Sleep Deprivation – And Its Effects

Obviously, the potential downside for severe sleep deprivation is disastrous. But sleep deprivation hurts us in a myriad of other ways too – some more subtle than others. Lack of sleep can lead to the following problems:

  •  Decreased productivity at work.
  •  Increase in workplace errors.
  •  Workplace accidents and injuries.
  •  Increased irritability.
  •  Decreased energy.
  •  Depression.
  •  Decreased sex drive.
  •  Memory problems.
  •  Concentration problems.
  •  Difficulty managing financial affairs.

The problem is widespread. Most of us need about eight hours of sleep per 24-hour period. But more than 35% reported getting less than seven hours per night. Nearly half of Americans reported snoring – a major indicator of sleep apnea, which can cause sleep deprivation.

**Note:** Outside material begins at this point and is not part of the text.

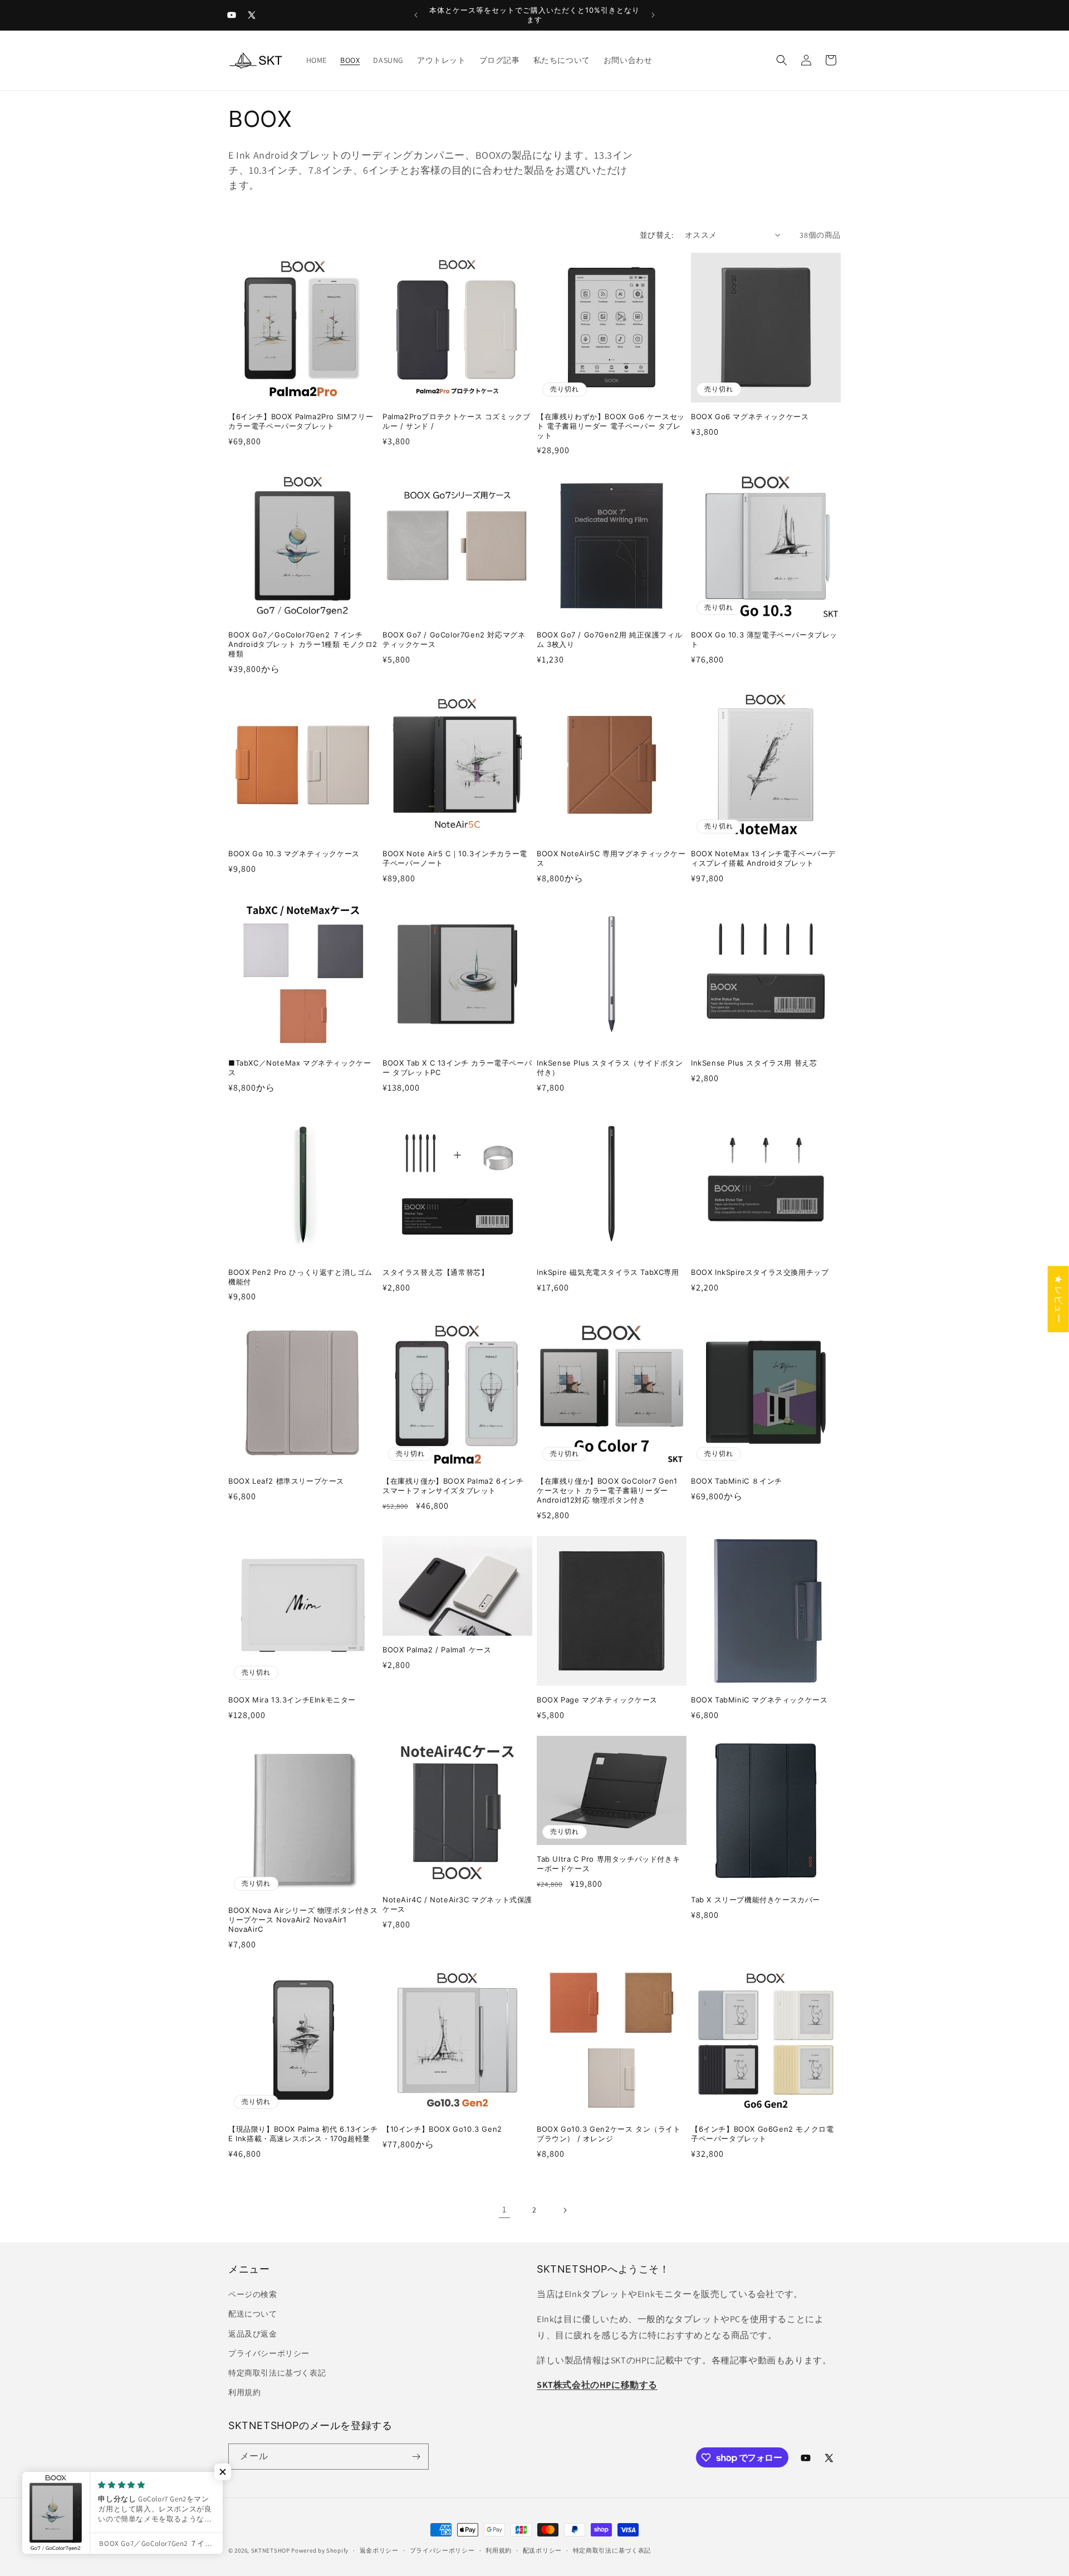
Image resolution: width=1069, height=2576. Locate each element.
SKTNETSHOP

Nearly 40% of Americans reported falling asleep unintentionally during the day, at least once during the previous month. About one in 20, or 4.7% report falling asleep while driving – a problem that the U.S. Department of Transportation estimates to have caused 40,000 injuries and 1,550 deaths in traffic accidents each year.

Tips for Managing Sleep Issues

There are some easy things you can do to help improve your sleep patterns. According to the National Sleep Foundation:

1. Go to bed at the same time each day.

2. Wake up at the same time each day.

3. Keep up the habit, even on weekends.

4. Establish a relaxing bed-time routine.

5. Invest in a good mattress and good pillows.

6. Get computers, TV sets, work materials and other distractions out of the bedroom, which should be used only for sleep and intimacy.

7. Don’t eat a big meal or heavy snack right before bedtime. (Your heart will thank you for this too!)

8. Exercise.

9. Avoid caffeine near bedtime.

Severe, chronic sleep difficulty is a medical issue. If you are routinely getting too little sleep, and it affects your personal and professional life, talk to your doctor about your options. He or she may refer you to a sleep specialist.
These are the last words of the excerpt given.